Liritzis was elected as a membre correspondent de l'Académie des Sciences, Arts et Belles-Lettres de Dijon and a member of the European Academy of Sciences and Arts. He was awarded the Prize of the Academy of Athens for his book Archaeometry: Dating Methods in Archaeology (1986) and the Costa Navarino International Archeometry Award (2010) issued by the University of the Peloponesse. He held visiting positions at Henan University (China), University of California San Diego, and Edinburgh University.

He is the principal investigator who initiated and coordinates the Aegean University archaeological excavation project at Delphi and Kastrouli, a Late Mycenaean site near Delphi, Greece.

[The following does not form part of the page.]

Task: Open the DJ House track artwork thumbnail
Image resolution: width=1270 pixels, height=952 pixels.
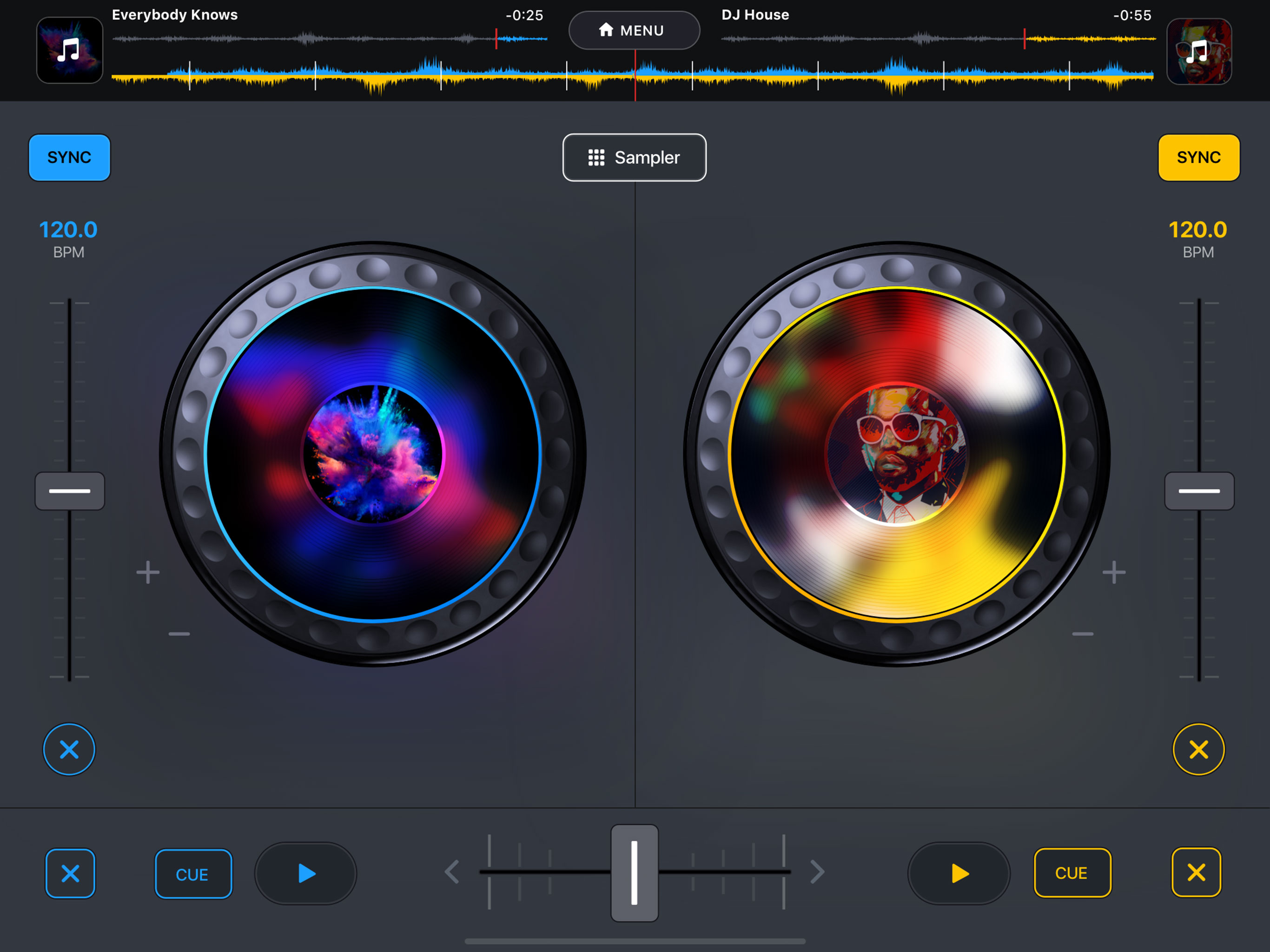Action: (x=1199, y=51)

The archaeology and history of Egypt was introduced into Greek university curricula in the Department of Mediterranean Studies of the University of the Aegean in 1999. Liritzis established the chair and facilitated the appointment of the first lecturer in Egyptology in 2003. Protocols of collaboration were established between Egyptian universities and the University of the Aegean. The Heritage journal published an honorary volume upon his retirement, focusing on his contributions and collaboration with Egyptian researchers on the study of cultural heritage in Egypt.